Generator: scripts/generate_dataset.py
Seed: 11088
Sample size: N≈25,000 adults
Baseline age: ≥40 years
Period: Baseline between 2010‑01‑01 and 2015‑12‑31; follow‑up uniformly 5–10 years.

1.1 Design intents

  • Teach realistic cohort structure with two endpoints: CVD and Cancer.
  • Provide both incident indicators and event dates.
  • Encode SES (ABC1/C2DE) and IMD gradients.
  • Add clinically relevant covariates: SBP, family history, menopausal status.
  • Include selected non‑linear associations (BMI U‑shape, alcohol J‑shape, SBP quadratic in age, vitamin C saturation).
  • Add red meat intake as a positive risk factor for Cancer above ~50 g/d.
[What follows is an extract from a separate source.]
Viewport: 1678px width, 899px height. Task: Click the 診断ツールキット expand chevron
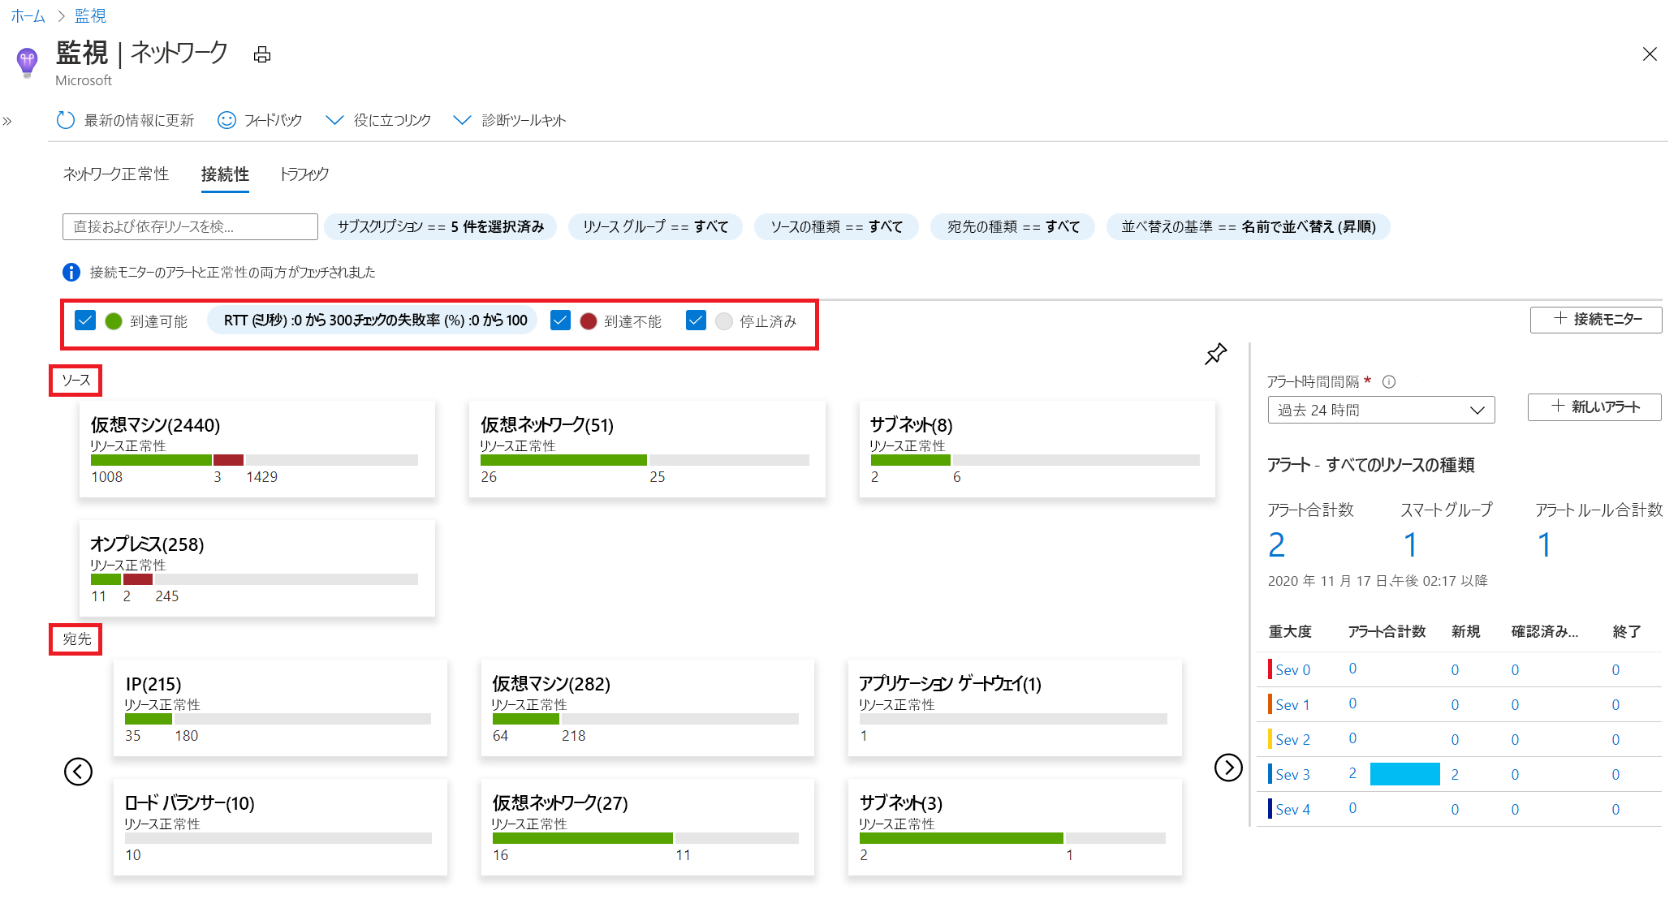(x=462, y=121)
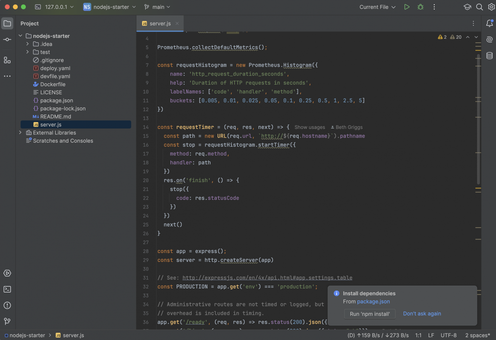
Task: Click the Run 'npm install' button
Action: [370, 314]
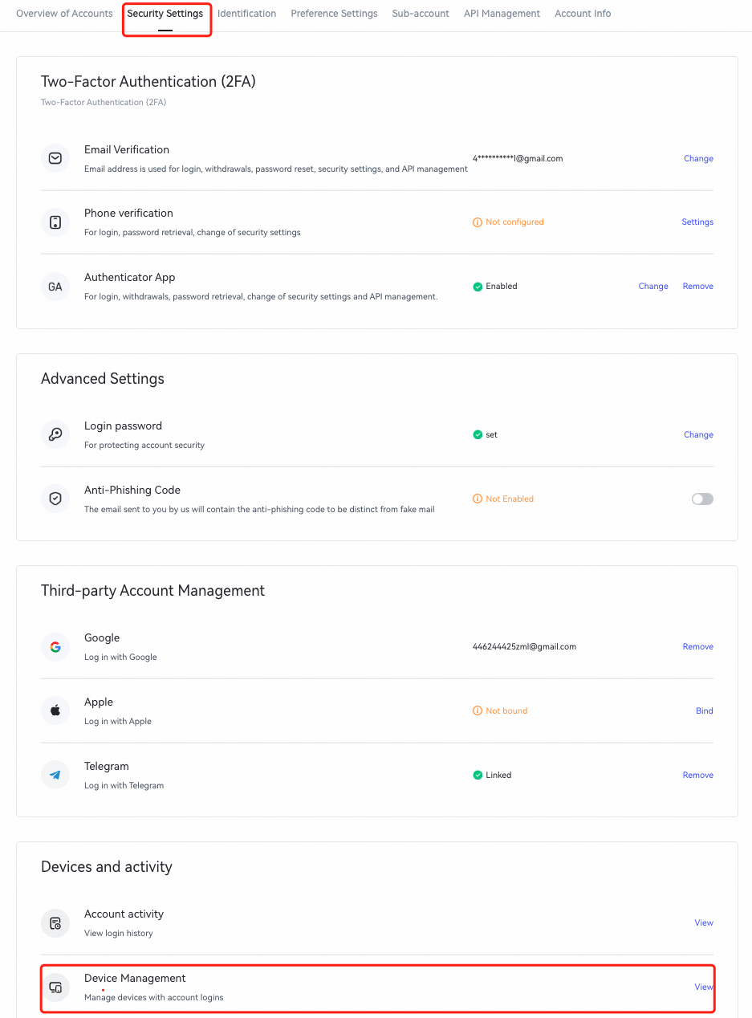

1.2 Variable generation (summary)

  • Age ~ truncated Normal(μ=58, σ=10, 40–90). Sex: 52% F, 48% M.
  • IMD_quintile skewed to 2–4.
  • SES_class depends on IMD.
  • Menopausal status age‑patterned.
  • Smoking ~15% current.
  • PA: depends on IMD.
  • BMI: Normal(27, 4.5), rises with age/smoking.
  • Energy: log‑normal around 1900 kcal, scaled by PA/sex.
  • Diet: FV, red meat, SSB, fibre, salt depend on IMD, SES, energy.
  • Biomarkers: plasma vitC saturates with FV; urinary Na tracks salt.
  • SBP: non‑linear in age plus salt, BMI, smoking, PA.

1.3 Outcomes and dates

  • CVD: age, BMI (U‑shape), smoking, sex, IMD, SES, salt, SBP, alcohol J‑shape, FHx CVD. Target 10–15%.
  • Cancer: age, BMI, smoking, SES, sex, FHx cancer, red meat >50 g/d. Target 8–12%.
  • Event dates: baseline + simulated time for incidents.

1.4 Missingness

  • MCAR: ~2–3%.
  • MAR: +5–8% tied to IMD/age.
  • MNAR (tiny): alcohol→alcohol missing; high BMI→BMI missing.

1.5 Validation targets

  • Corr(FV, vitC) > 0.45.
  • Corr(salt, urinary Na) > 0.55.
  • SBP vs age Spearman ρ > 0.35.
  • SES/IMD diet gradients as expected.
  • CVD incidence 10–15%; Cancer 8–12%.
  • Red meat higher in cancer cases.
  • Event dates present only if incident=1.

1.6 Notes

This is teaching data: tuned for pedagogy, not inference.